**What the task asks:** Reproduce the lines of the data below, starting at the line that contains "Task: Launch Firefox from the top panel" and running through the end of the data, both ends included. Leave the pictures out of your copy.

** BEGIN Stored data **

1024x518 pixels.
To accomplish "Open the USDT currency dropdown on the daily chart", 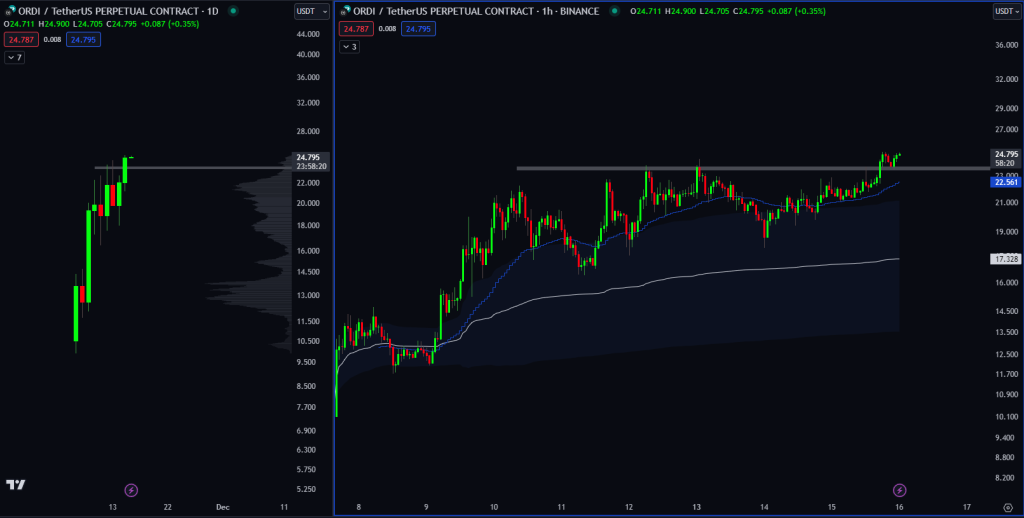I will 307,11.
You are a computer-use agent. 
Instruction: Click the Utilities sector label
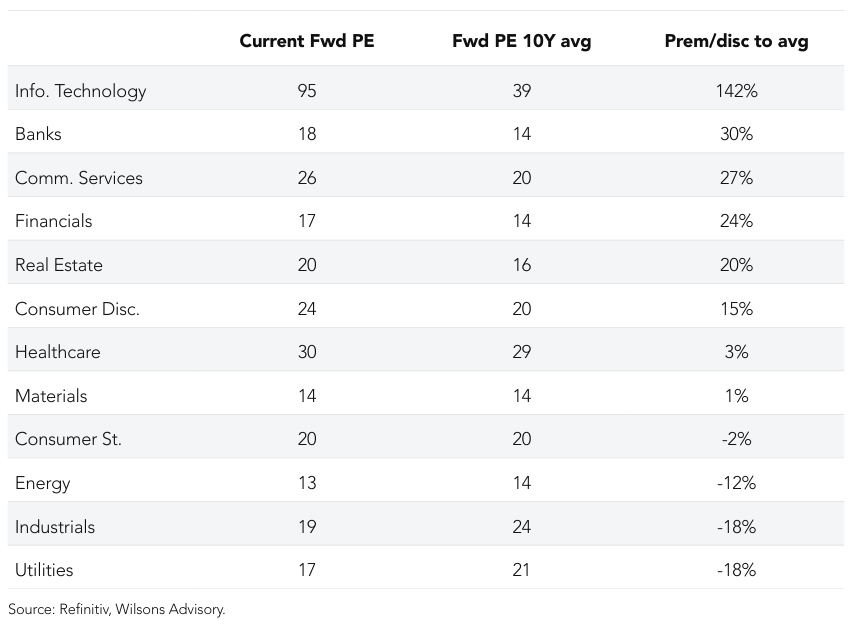coord(44,570)
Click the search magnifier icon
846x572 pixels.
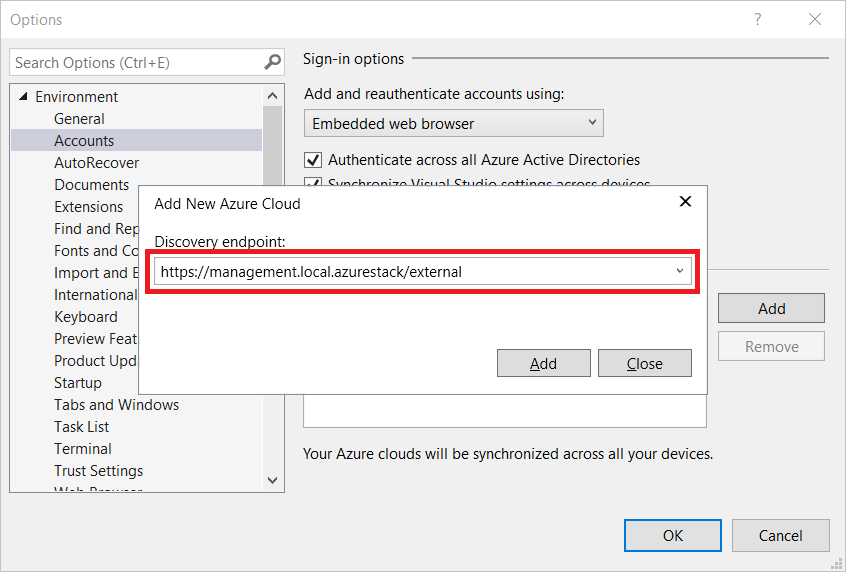(273, 62)
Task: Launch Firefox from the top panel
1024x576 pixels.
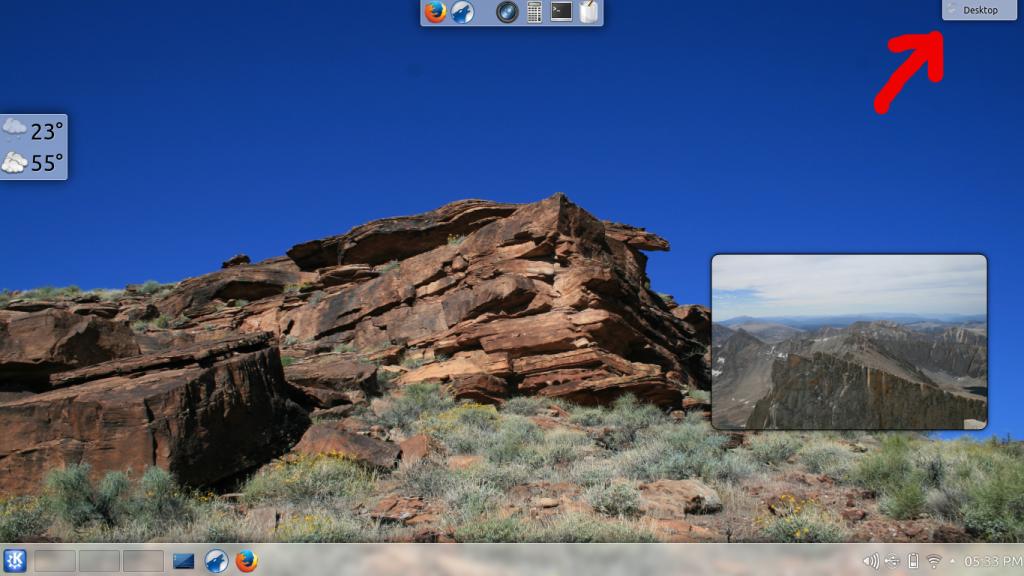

** END Stored data **

**Response to the exercise:**
Task: Launch Firefox from the top panel
1024x576 pixels.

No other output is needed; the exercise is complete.